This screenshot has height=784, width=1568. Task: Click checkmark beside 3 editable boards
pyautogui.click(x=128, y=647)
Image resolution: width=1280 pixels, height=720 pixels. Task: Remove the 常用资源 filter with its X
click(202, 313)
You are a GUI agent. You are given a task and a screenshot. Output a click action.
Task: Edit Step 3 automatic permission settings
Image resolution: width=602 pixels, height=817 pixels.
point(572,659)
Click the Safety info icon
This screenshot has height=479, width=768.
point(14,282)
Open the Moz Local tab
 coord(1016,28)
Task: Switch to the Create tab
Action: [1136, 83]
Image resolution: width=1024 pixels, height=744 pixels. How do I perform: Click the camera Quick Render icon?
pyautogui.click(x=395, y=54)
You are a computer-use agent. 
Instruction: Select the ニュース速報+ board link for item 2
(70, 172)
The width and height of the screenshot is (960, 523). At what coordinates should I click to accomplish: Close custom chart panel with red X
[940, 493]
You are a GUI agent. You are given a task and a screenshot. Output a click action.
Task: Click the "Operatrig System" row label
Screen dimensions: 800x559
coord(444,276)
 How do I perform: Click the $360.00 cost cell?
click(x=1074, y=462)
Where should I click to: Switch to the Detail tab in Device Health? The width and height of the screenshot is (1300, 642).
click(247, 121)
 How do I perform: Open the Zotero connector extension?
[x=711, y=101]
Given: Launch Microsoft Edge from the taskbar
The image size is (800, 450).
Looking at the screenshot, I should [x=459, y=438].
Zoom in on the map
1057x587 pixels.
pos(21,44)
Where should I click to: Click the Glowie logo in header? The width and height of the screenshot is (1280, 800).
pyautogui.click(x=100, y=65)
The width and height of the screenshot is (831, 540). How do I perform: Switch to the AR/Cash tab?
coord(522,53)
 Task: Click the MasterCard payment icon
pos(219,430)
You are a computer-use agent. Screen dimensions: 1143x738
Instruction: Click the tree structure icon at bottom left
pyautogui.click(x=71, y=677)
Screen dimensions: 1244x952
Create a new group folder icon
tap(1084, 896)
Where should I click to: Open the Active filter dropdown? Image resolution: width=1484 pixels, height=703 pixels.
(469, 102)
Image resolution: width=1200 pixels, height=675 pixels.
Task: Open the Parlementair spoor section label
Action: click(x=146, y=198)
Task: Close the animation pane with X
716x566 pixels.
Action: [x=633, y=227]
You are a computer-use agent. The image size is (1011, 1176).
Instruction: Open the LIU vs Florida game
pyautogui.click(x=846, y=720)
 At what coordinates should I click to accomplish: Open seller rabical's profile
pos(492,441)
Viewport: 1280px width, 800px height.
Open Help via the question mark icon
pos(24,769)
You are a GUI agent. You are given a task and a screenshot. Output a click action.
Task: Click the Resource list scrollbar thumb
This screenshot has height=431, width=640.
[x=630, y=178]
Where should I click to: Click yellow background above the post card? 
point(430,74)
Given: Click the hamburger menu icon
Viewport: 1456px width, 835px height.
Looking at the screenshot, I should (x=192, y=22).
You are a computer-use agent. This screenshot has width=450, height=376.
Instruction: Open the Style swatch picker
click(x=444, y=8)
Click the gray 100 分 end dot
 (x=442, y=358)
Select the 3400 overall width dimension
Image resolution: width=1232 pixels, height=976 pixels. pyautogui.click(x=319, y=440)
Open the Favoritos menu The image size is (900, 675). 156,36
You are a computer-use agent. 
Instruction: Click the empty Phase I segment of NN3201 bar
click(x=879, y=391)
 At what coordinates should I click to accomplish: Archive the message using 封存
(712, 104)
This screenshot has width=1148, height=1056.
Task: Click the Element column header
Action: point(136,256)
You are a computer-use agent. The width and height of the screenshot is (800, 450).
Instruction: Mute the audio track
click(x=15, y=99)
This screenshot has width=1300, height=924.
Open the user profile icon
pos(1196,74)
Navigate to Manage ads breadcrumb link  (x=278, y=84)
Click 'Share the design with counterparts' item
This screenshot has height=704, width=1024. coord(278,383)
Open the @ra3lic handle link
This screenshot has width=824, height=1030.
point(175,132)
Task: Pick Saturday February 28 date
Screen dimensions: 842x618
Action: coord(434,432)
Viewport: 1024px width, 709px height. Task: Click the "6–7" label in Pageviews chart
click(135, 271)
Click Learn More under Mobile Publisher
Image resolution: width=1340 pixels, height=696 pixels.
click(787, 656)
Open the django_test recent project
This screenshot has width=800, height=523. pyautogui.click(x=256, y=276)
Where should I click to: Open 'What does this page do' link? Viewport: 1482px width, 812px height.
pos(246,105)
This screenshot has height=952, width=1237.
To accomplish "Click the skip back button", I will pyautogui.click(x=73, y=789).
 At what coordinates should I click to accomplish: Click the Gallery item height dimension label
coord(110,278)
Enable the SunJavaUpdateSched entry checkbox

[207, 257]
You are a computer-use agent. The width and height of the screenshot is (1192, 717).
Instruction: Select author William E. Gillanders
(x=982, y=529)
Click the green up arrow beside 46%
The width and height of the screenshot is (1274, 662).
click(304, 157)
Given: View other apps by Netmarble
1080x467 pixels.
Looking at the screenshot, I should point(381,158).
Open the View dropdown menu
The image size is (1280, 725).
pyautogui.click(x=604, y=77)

____

=== Exercise directions ===
Each line with the string "computer" counts once; report how many such lines the material has, as a bare number.

=== Task result ===
7